The short stature and musculoskeletal complications associated with dwarfism could be reversed, a new study has determined. In an experiment, researchers at the Mediterranean Center for Molecular Research in Nice, France were able to restore normal bone growth in mice modified to exhibit the dwarfism-causing condition achondroplasia. Although further trials are required, a human treatment could be available within three to five years.
“This is a first, and although there are more steps we need to take before trials on humans, nothing so far has indicated it couldn’t also work for people with dwarfism,” said study author Elvire Gouze, speaking to The Local. “The treatment is so simple – it’s just the injection of a protein, and the results show it really helped.”
Published in the journal Science, the findings suggest that the introduction of a “decoy protein” could effectively counteract the mutated protein that causes achondroplasia. By preventing binding with the mutant FGFR3 receptor, the decoy sFGFR3 allows normal bone growth to resume. In a mouse model experiment, subjects grew as large as their peers in as little as three weeks.
Gouze told reporters that since three weeks is roughly analogous to 15 human years, the treatment could be administered regularly from early childhood to puberty. This would restrict interference from the mutated protein, allowing children born with achondroplasia to reach their full height.
“We have to do some further testing on mice, for example to see if the treatment can be delayed, or must be implemented right after birth, and then we have to test it on another animal, perhaps a non-human primate,” said Gouze. “But all in all, we could be ready within three to five years to treat humans with this technique.”
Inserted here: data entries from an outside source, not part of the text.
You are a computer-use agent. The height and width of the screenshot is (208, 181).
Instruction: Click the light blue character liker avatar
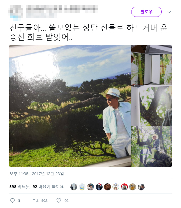pyautogui.click(x=82, y=187)

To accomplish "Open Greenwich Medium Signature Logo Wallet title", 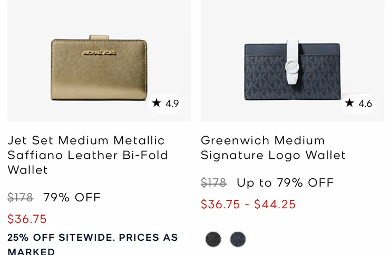I will click(273, 148).
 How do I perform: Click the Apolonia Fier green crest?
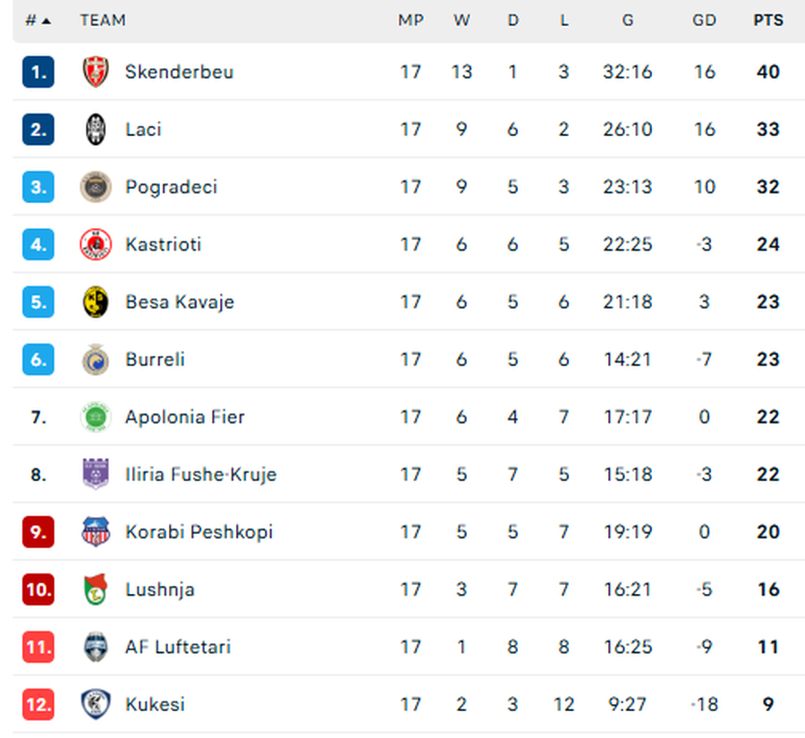coord(96,417)
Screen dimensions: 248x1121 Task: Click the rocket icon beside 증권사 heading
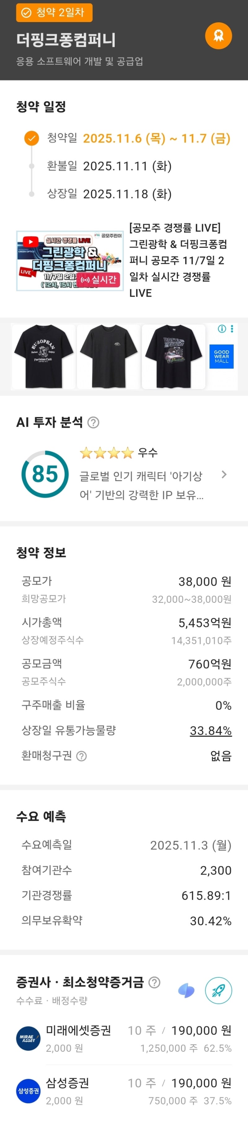(218, 991)
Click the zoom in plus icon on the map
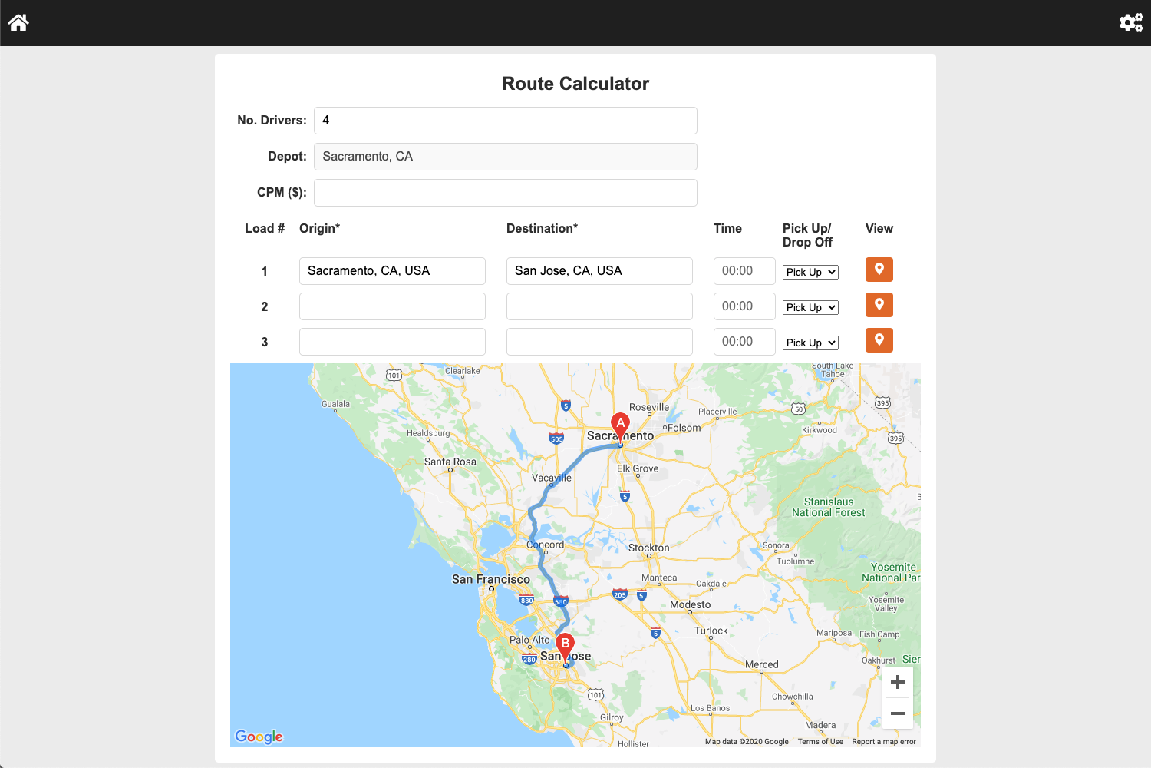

That said, the research team stressed that the treatment candidate should not be thought of as a “cure” for some “disease.” Instead, the primary objective is to limit lumbar pain, spinal cord compression, and other debilitating conditions associated with dwarfism. Today, the only treatment option for such complications is surgery, The New York Times reported.
“Remember – the goal is not to eradicate dwarfism, or get rid of little people or anything like that,” she added. “It didn’t just help with height, but it also made a difference with all the other complications.”
Source: Postnatal Soluble FGFR3 Therapy Rescues Achondroplasia Symptoms and Restores Bone Growth in Mice. Stéphanie Garcia, Béatrice Dirat, Thomas Tognacci, Nathalie Rochet, Xavier Mouska, Stéphanie Bonnafous, Stéphanie Patouraux, Albert Tran, Philippe Gual, Yannick Le Marchand-Brustel, Isabelle Gennero, and Elvire Gouze. Sci Transl Med 18 September 2013 5:203ra124.